Dr. Kasi added, "We have seen remarkable benefits for pancreatic cancer patients in previous studies with this promising therapy including better quality of life and extension of life. For patients with unresectable pancreas cancer who have limited options, it is of value to be able to provide therapy under this important clinical trial."

The TIGeR-PaC trial’s goal is to determine whether the TAMP procedure can reduce the chance of cancer spreading and extend survival while improving quality of life for pancreatic cancer patients. The study, which currently has approximately 30 active clinical sites, is ultimately expected to involve 200 participants in the US and Europe. To learn more, visit View Source

"We are pleased that we have reached this 100th patient enrollment milestone, especially during this challenging time.

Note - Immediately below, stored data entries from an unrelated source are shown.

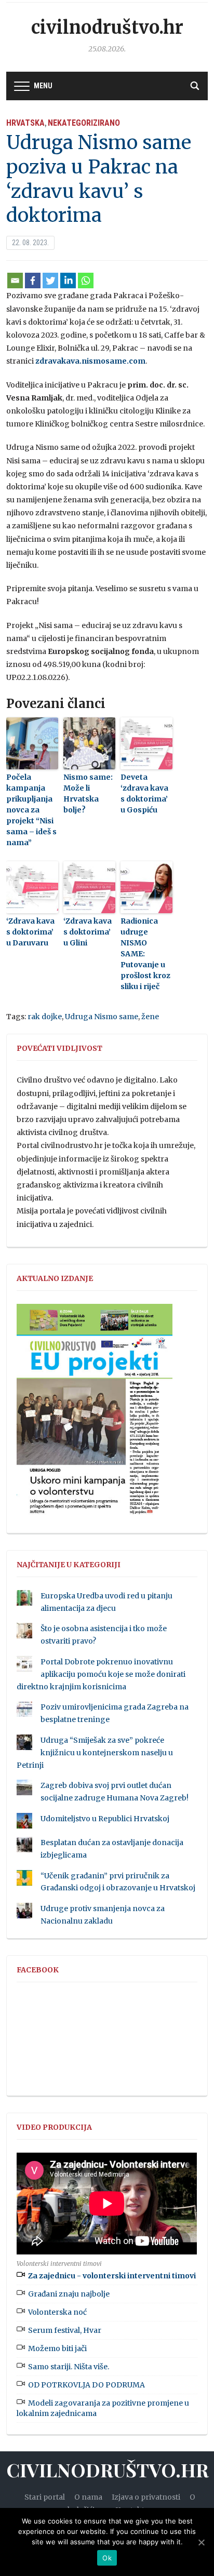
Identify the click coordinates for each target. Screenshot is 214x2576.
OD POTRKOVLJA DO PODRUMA (86, 2385)
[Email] (15, 280)
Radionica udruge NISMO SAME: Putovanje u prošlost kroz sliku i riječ (145, 953)
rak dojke (45, 1016)
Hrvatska (25, 123)
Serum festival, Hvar (64, 2330)
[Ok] (201, 2542)
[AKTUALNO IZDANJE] (94, 1414)
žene (150, 1016)
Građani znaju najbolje (69, 2294)
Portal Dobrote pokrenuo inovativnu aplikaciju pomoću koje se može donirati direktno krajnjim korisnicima (101, 1674)
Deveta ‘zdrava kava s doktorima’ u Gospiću (144, 793)
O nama (88, 2497)
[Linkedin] (68, 280)
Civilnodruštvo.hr (107, 27)
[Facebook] (33, 280)
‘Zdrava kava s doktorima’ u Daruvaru (30, 931)
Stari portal (44, 2497)
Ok (107, 2558)
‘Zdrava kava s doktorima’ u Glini (87, 931)
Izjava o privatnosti (146, 2497)
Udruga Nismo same (101, 1016)
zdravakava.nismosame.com (90, 361)
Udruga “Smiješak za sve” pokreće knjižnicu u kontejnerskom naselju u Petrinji (95, 1753)
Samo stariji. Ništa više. (68, 2366)
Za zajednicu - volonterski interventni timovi (112, 2275)
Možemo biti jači (57, 2348)
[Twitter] (50, 280)
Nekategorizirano (84, 123)
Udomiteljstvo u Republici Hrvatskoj (105, 1818)
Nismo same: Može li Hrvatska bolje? (88, 793)
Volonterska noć (57, 2312)
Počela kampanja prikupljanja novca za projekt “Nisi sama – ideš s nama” (31, 809)
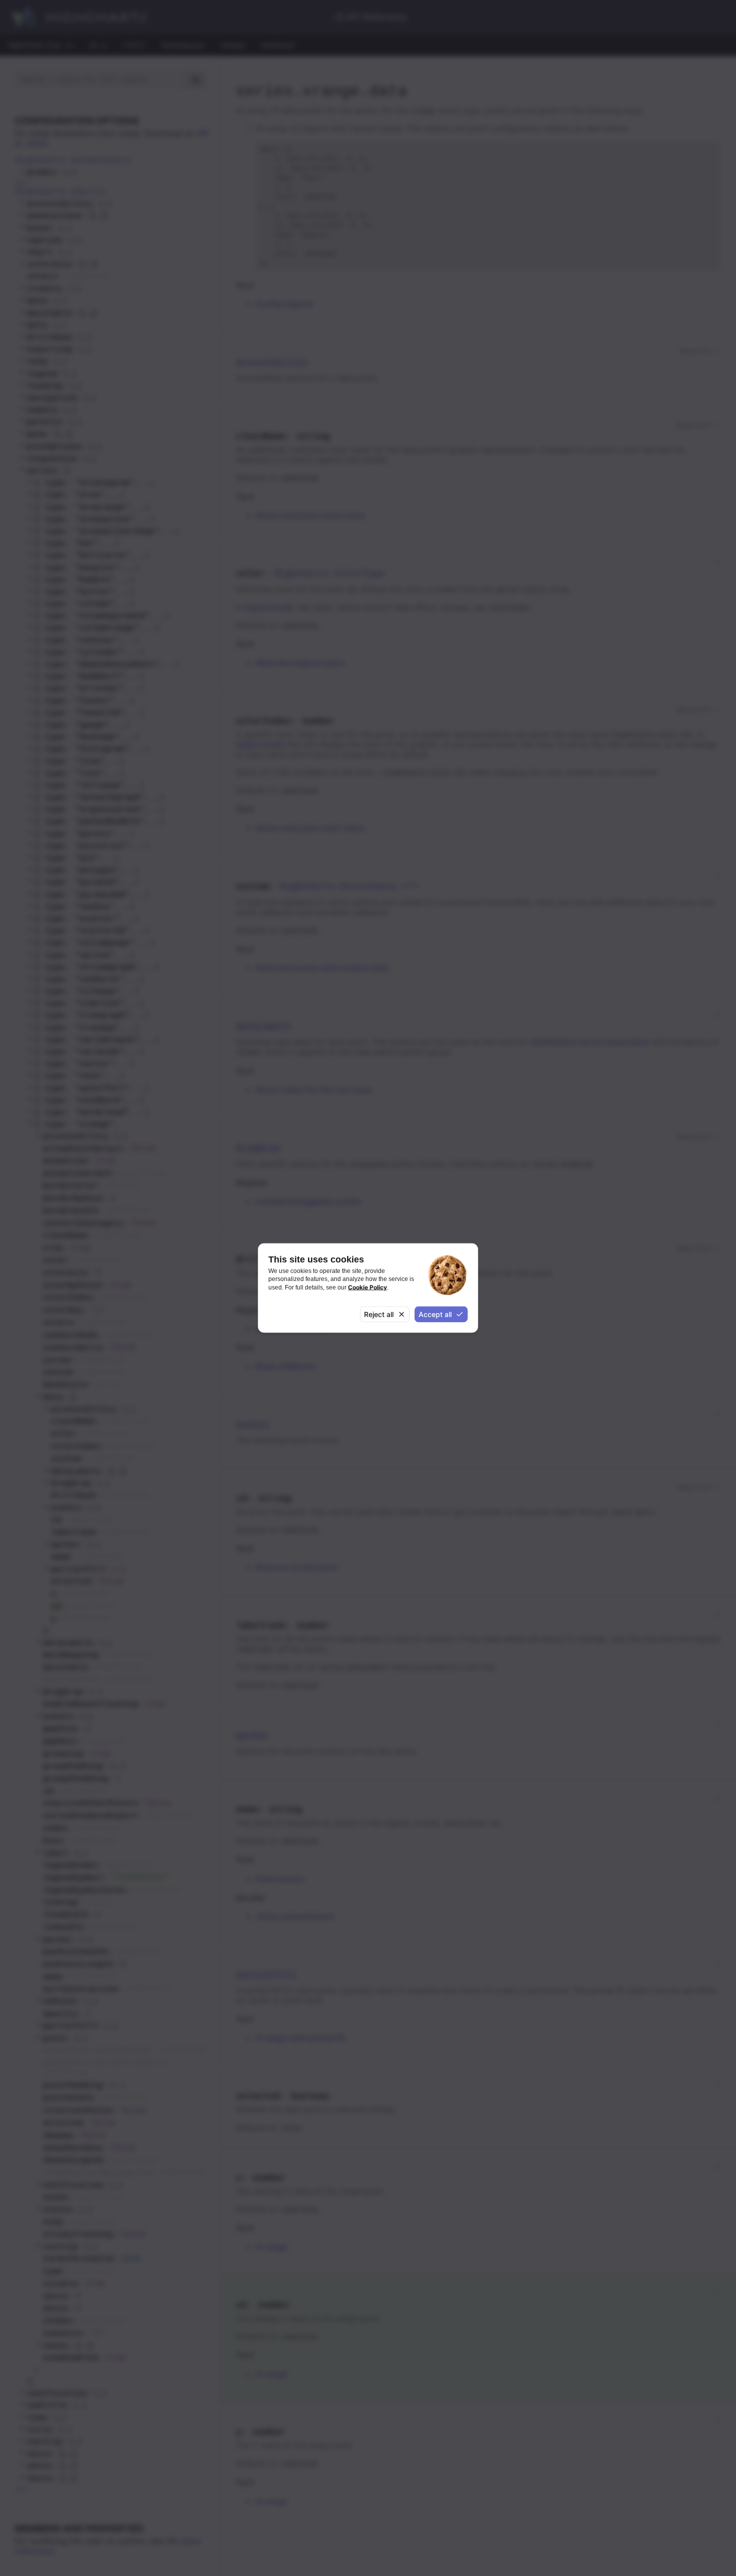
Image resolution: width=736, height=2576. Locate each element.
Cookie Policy (367, 1287)
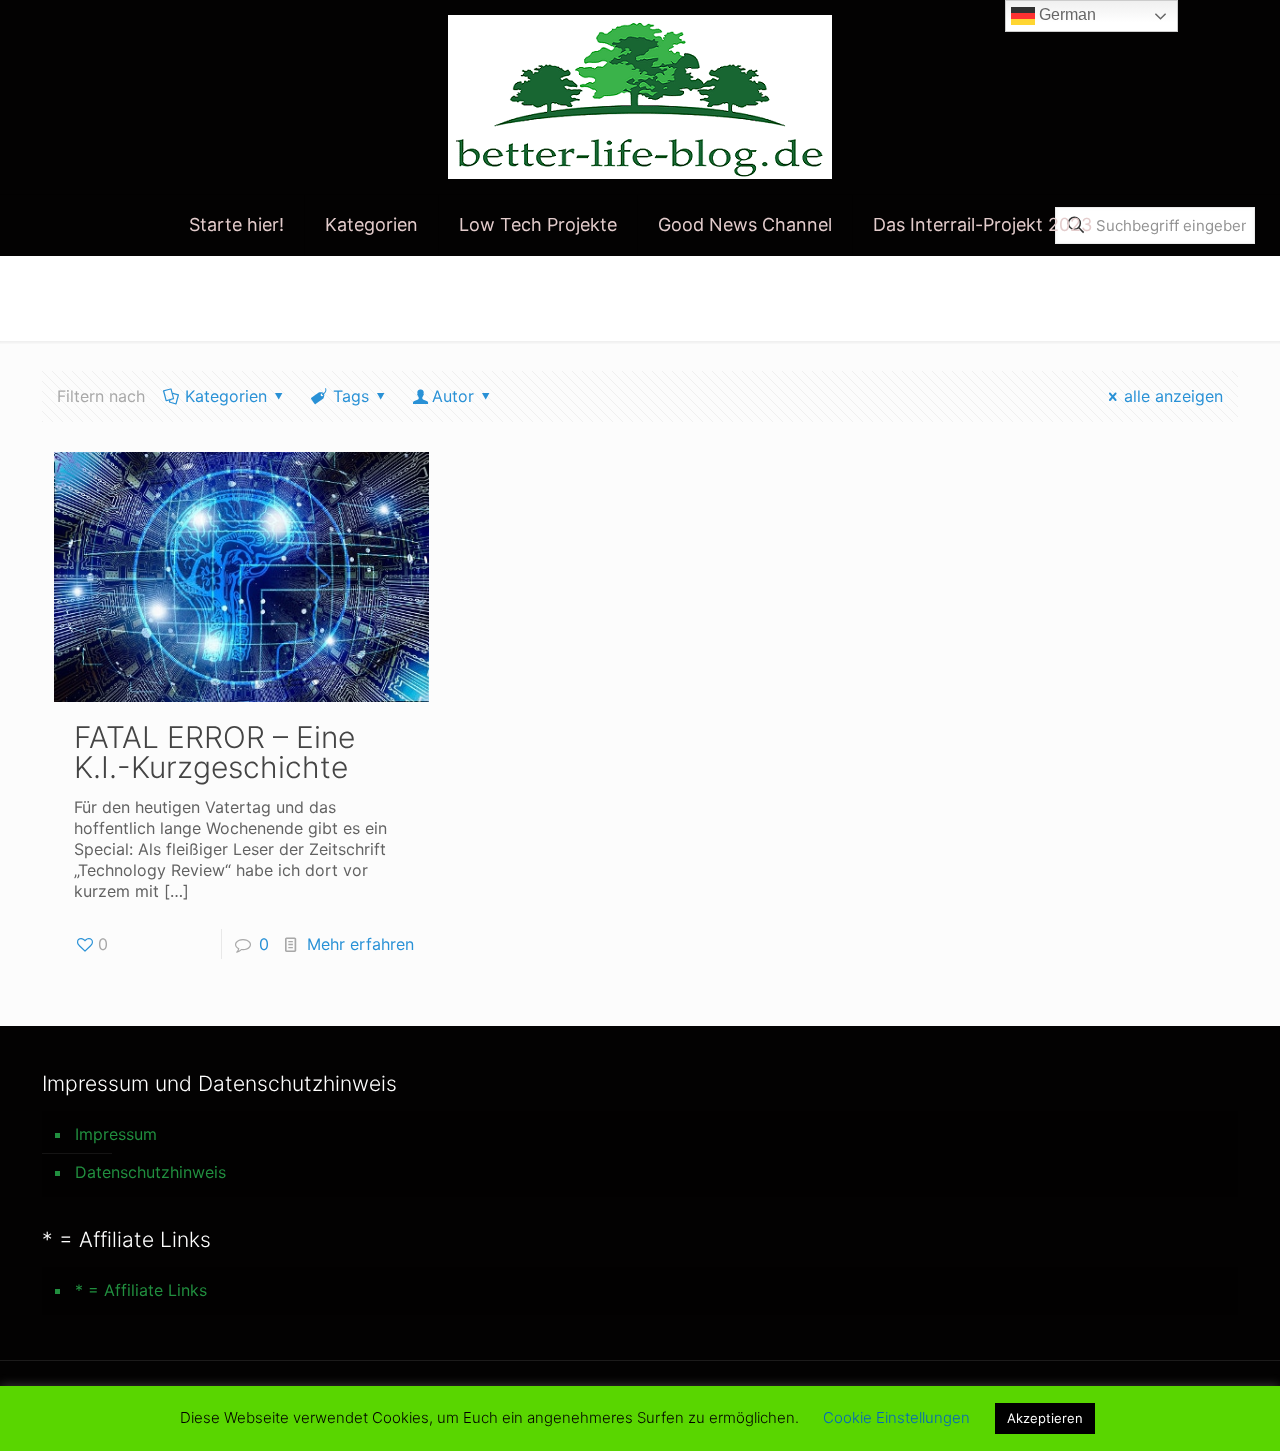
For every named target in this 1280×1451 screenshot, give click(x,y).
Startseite (1032, 297)
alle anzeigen (1173, 396)
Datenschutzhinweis (150, 1172)
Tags (351, 396)
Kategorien (226, 396)
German (1065, 14)
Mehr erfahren (360, 944)
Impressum (116, 1134)
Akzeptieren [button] (1045, 1418)
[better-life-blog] (640, 97)
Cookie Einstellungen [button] (896, 1417)
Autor (453, 396)
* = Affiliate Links (141, 1290)
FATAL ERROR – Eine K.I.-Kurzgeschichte (214, 752)
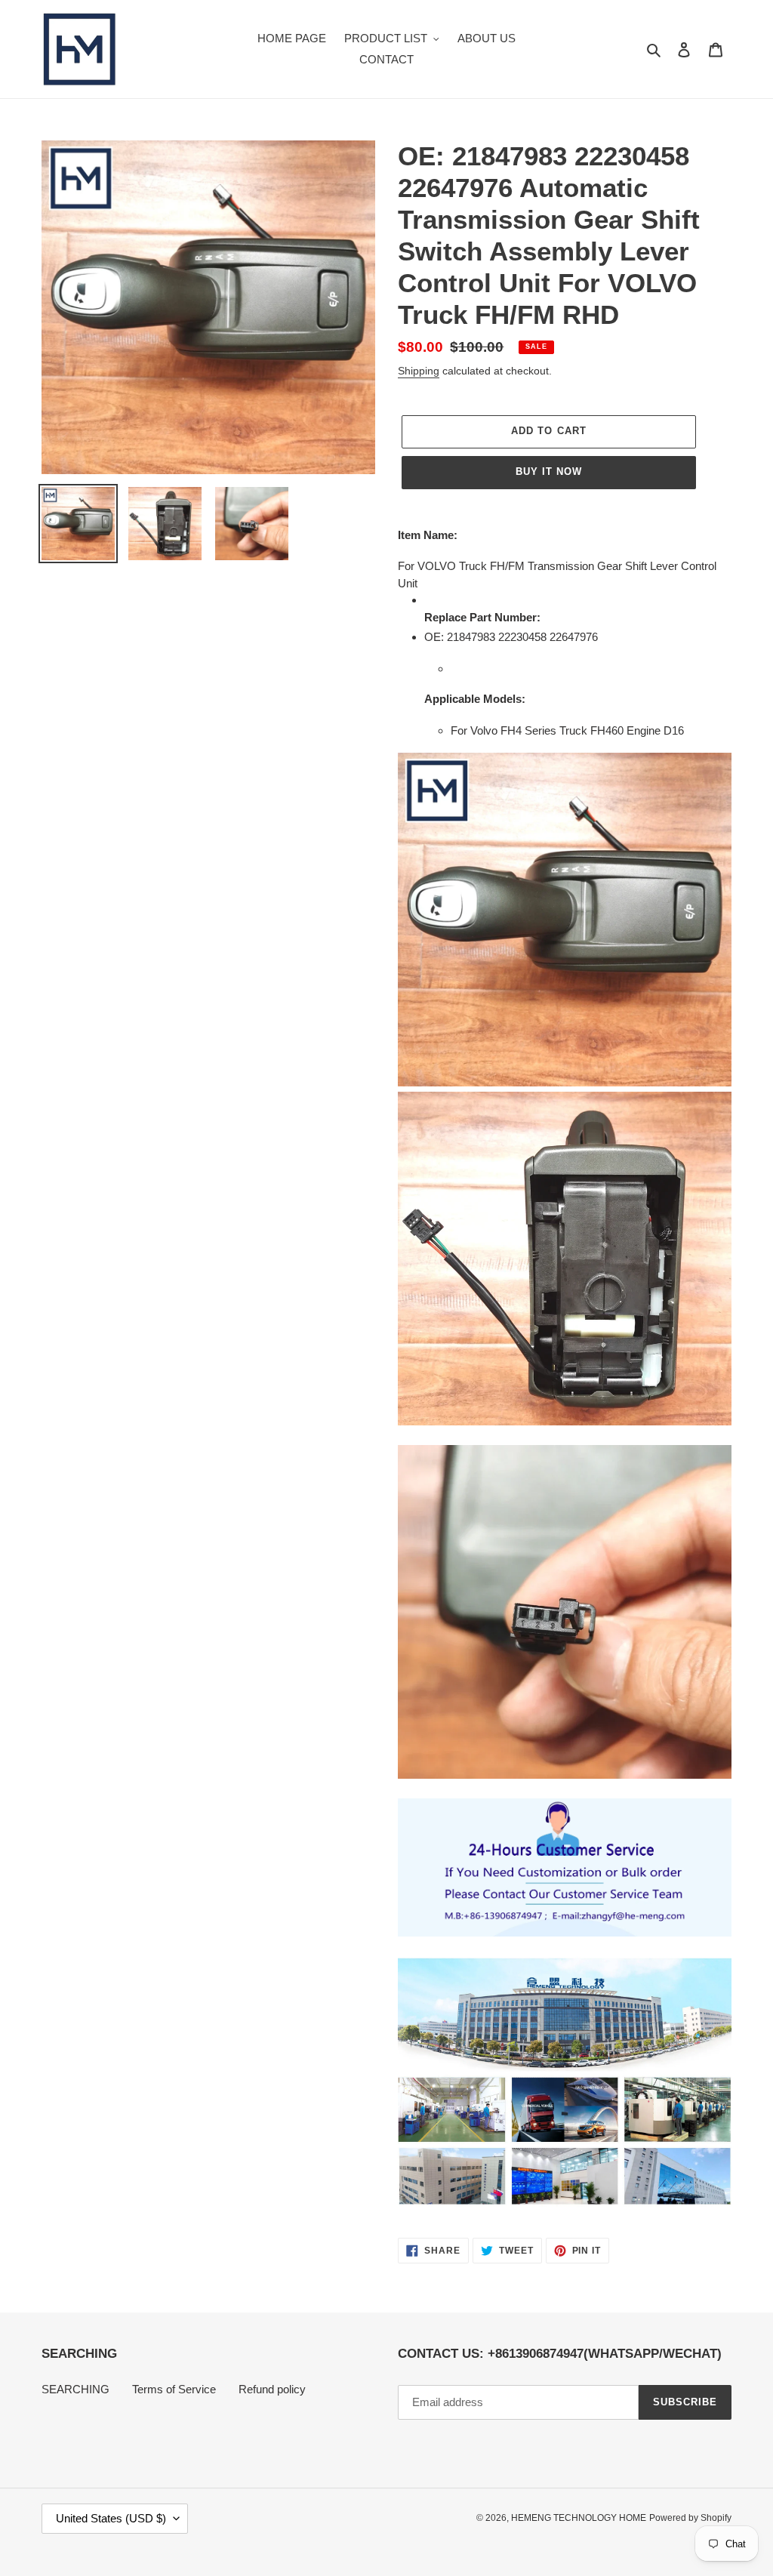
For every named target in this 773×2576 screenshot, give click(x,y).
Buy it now (549, 471)
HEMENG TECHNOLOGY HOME (578, 2518)
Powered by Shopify (690, 2518)
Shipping (418, 371)
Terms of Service (174, 2389)
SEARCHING (75, 2389)
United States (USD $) (111, 2518)
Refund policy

The progress we continue to make with this clinical trial is our primary focus as we work toward our goal of improving outcomes for cancer patients," said Shaun Bagai, Chief Executive Officer at RenovoRx. "We appreciate our physician investigators, study coordinators, nurses, clinical teams and, most importantly, our patients for their commitment and participation in this important trial."

RenovoRx recently won the Fierce Innovation Awards – Life Sciences Edition 2020 award for its TAMP technology. The peer reviewed awards program from the publisher of Fierce Biotech and Fierce Pharma honors companies demonstrating innovative solutions, technologies, and services that could make the greatest impact for biotech and pharma companies.